而其中的 map 函式的引數 parser 也是一個函式，用於將圖片和標籤從 TFRecords 中解析出來。

def parser(record):
    keys_to_features = {
        'image_raw': tf.FixedLenFeature((), tf.string),
        'label': tf.FixedLenFeature((), tf.int64)
    }
    parsed = tf.parse_single_example(record, keys_to_features)
    image = tf.decode_raw(parsed['image_raw'], tf.uint8)
    image = tf.cast(image, tf.float32)
    label = tf.cast(parsed['label'], tf.int32)
    return image, label

到此，關於模型的 input pipeline 就差不多結束了。下面就是模型的核心部分了：定義一個模型函式 model_fn。

定義模型函式

上面是定義了 input pipeline，那麼現在該來定義模型架構了。模型大致架構就是上面的模型架構圖。該函式需要返回一個定義好的 tf.estimator.EstimatorSpec 物件，對於不同的 mode，所必須提供的引數是不一樣的：

訓練模式，即 mode == tf.estimator.ModeKeys.TRAIN，必須提供的是 loss 和 train_op。
驗證模式，即 mode == tf.estimator.ModeKeys.EVAL，必須提供的是 loss。
預測模式，即 mode == tf.estimator.ModeKeys.PREDICT，必須提供的是 predicitions。

為保持文章簡潔，我省略了一些重複性程式碼。

def cifar_model_fn(features, labels, mode):
    """Model function for cifar10 model"""
    # 輸入層
    x = tf.reshape(features, [-1, 32, 32, 3])
    # 第一層卷積層
    x = tf.layers.conv2d(inputs=x, filters=64, kernel_size=[
                             3, 3], padding='same', activation=tf.nn.relu, name='CONV1')
    x = tf.layers.batch_normalization(
        inputs=x, training=mode == tf.estimator.ModeKeys.TRAIN, name='BN1')
    # 第一層池化層
    x = tf.layers.max_pooling2d(inputs=x, pool_size=[
                                    3, 3], strides=2, padding='same', name='POOL1')
    
    # 你可以新增更多的卷積層和池化層 ……

    # 全連線層
    x = tf.reshape(x, [-1, 8 * 8 * 128])
    x = tf.layers.dense(inputs=x, units=512, activation=tf.nn.relu, name='DENSE1')

    # 你可以新增更多的全連線層 ……

    logits = tf.layers.dense(inputs=x, units=10, name='FINAL')

    # 預測
    predictions = {
        'classes': tf.argmax(input=logits, axis=1, name='classes'),
        'probabilities': tf.nn.softmax(logits, name='softmax_tensor')
    }

    if mode == tf.estimator.ModeKeys.PREDICT:
        return tf.estimator.EstimatorSpec(mode=mode, predictions=predictions)
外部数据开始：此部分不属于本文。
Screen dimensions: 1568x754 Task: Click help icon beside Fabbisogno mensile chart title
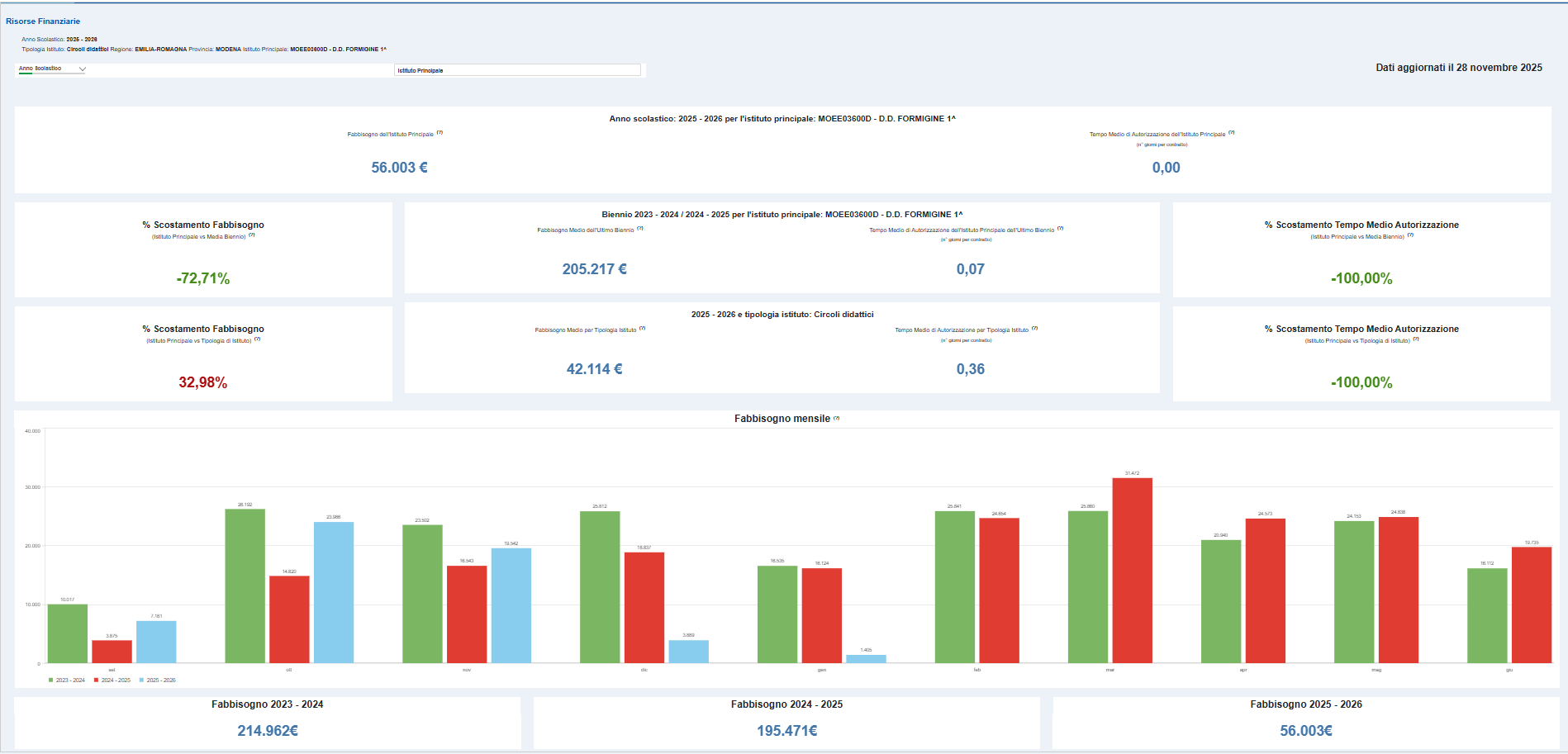tap(837, 419)
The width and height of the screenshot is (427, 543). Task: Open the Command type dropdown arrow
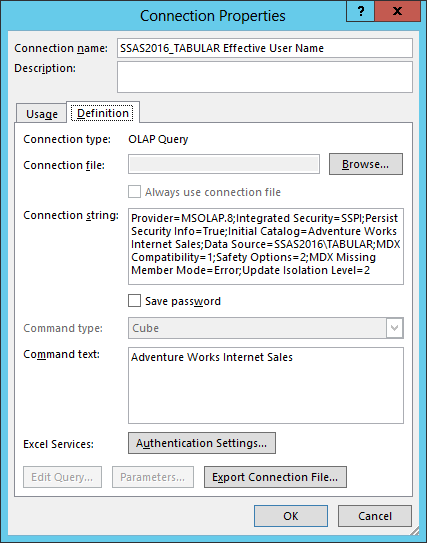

    # 計算損失（對於 TRAIN 和 EVAL 模式）
    onehot_labels = tf.one_hot(indices=tf.cast(labels, tf.int32), depth=10)
    loss = tf.losses.softmax_cross_entropy(onehot_labels, logits, scope='LOSS')
    
    # 評估方法
    accuracy, update_op = tf.metrics.accuracy(
        labels=labels, predictions=predictions['classes'], name='accuracy')
    batch_acc = tf.reduce_mean(tf.cast(
        tf.equal(tf.cast(labels, tf.int64), predictions['classes']), tf.float32))
    tf.summary.scalar('batch_acc', batch_acc)
    tf.summary.scalar('streaming_acc', update_op)

    # 訓練配置（對於 TRAIN 模式）
    if mode == tf.estimator.ModeKeys.TRAIN:
        update_ops = tf.get_collection(tf.GraphKeys.UPDATE_OPS)
        optimizer = tf.train.RMSPropOptimizer(learning_rate=FLAGS.learning_rate)
        with tf.control_dependencies(update_ops):
            train_op = optimizer.minimize(
                loss=loss, global_step=tf.train.get_global_step())
        return tf.estimator.EstimatorSpec(mode=mode, loss=loss, train_op=train_op)

    eval_metric_ops = {
        'accuracy': (accuracy, update_op)
    }
    return tf.estimator.EstimatorSpec(mode=mode, loss=loss, eval_metric_ops=eval_metric_ops)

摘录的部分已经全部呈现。